Les mécanismes de l'hypersexualisation de la poitrine des femmes
Extrait de No Bra, ce que ma poitrine dit de moi
Extrait de mon livre “No Bra, ce que ma poitrine dit de moi” aux éditions Flammarion.
“Le site officiel du gouvernement du Québec donne une définition très juste, à mon sens, de l'hypersexualisation ou la sexualisation de l'espace public : c'est « le phénomène par lequel les médias donnent un caractère sexuel à un produit ou à un comportement qui n'a rien de sexuel. Il se manifeste dans les magazines, les vidéoclips, les films, l'industrie de la mode et surtout dans la publicité1. »
L'hypersexualisation de la poitrine nous accompagne au quotidien. Dans toutes ses représentations, elle est ferme, bien ronde, haute, sans poils ni cicatrice ou vergeture, et rappelle son caractère fantasmatique et sexuel. Cette définition s'arrête sur la publicité. Concrètement, cela veut dire que plutôt que de vanter les mérites et les performances de l'objet de la réclame, on préfère mettre en avant une poitrine stéréotypée, élément plus déclencheur d'achat que les qualités du produit. C'est ainsi que Tom Ford, sous couvert de « porno chic », lance en 2008 une campagne de pub, « Tom Ford for Men », dans laquelle on découvre une série de photos de femmes ultra-sexualisées aux côtés de ses parfums. L'une d'entre elles met en scène le flacon de parfum juché entre deux gros seins, dont les tétons sont – évidemment – cachés par les mains de la mannequin.
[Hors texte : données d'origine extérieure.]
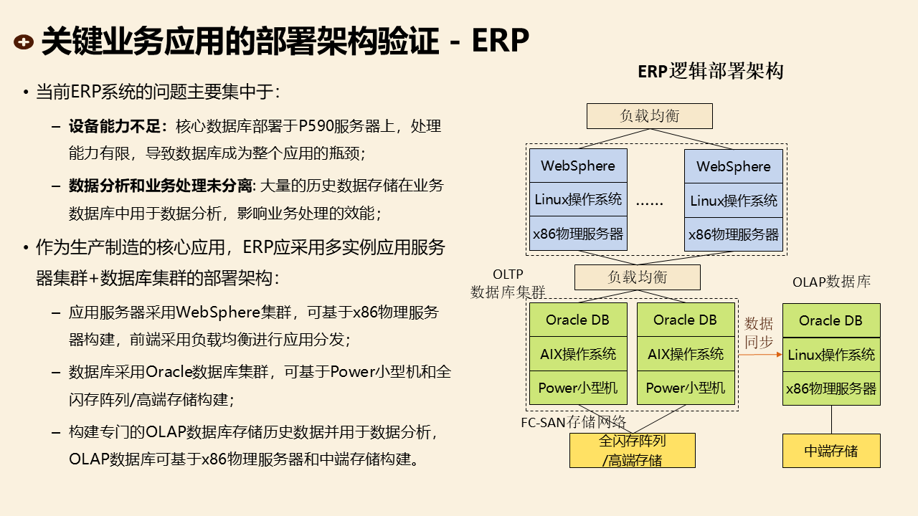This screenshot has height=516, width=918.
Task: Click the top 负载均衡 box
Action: [649, 116]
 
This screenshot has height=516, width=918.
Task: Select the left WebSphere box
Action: [578, 166]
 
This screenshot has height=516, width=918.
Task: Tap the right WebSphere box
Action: [734, 166]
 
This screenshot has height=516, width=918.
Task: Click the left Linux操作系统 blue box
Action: [578, 200]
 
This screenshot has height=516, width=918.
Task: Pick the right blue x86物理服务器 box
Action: [734, 234]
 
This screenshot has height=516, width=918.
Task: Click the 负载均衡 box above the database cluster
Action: [637, 277]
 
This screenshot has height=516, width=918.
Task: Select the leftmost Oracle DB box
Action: [578, 320]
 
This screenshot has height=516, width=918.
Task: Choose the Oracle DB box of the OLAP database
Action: [831, 320]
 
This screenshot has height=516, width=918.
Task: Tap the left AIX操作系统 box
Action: [578, 354]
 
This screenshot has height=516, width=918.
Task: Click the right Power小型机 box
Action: [686, 388]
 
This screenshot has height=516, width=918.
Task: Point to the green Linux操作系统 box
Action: [831, 355]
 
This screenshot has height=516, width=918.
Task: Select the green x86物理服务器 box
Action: [831, 388]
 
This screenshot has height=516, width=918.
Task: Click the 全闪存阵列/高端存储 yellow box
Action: [633, 451]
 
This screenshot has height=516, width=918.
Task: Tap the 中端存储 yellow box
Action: [831, 451]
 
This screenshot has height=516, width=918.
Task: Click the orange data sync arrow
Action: [760, 354]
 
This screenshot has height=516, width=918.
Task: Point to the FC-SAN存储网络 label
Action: [573, 421]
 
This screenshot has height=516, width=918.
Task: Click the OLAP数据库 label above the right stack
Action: [831, 282]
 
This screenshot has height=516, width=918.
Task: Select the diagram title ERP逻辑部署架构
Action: [710, 72]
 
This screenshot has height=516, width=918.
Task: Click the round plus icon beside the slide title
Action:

Les publicités ont par la suite été censurées.
Le problème est que, dans ce contexte, la femme est cantonnée à un rôle d'objet de désir. Elle n'existe, dans ces représentations, que pour satisfaire le désir des hommes. On peut aussi constater que les femmes représentées n'ont bien souvent même pas de visage, l'affiche étant parfois coupée au niveau du cou. L'identité, l'unicité d'une femme ne compte pas, seuls ses attributs supposés sexuels sont mis en avant, comme unique définition de cette femme. C'est ce qu'on appelle l'objectification, et elle est très présente dans notre société.
L'hypersexualisation a cela de dangereux qu'elle crée des stéréotypes irréalistes, des normes inatteignables et surtout une perception faussée du corps des femmes. La norme actuelle est la suivante : la femme doit être blanche, mince mais légèrement musclée, elle doit avoir les cheveux longs et, surtout, sa poitrine doit être généreuse. Et pourtant, ces critères de « mannequin » ne correspondraient qu'à 5% de la population d'après le site officiel du gouvernement du Québec. Si l'on voit de plus en plus de marques représenter des corps diversifiés dans leurs campagnes de pub, le chemin est encore bien long.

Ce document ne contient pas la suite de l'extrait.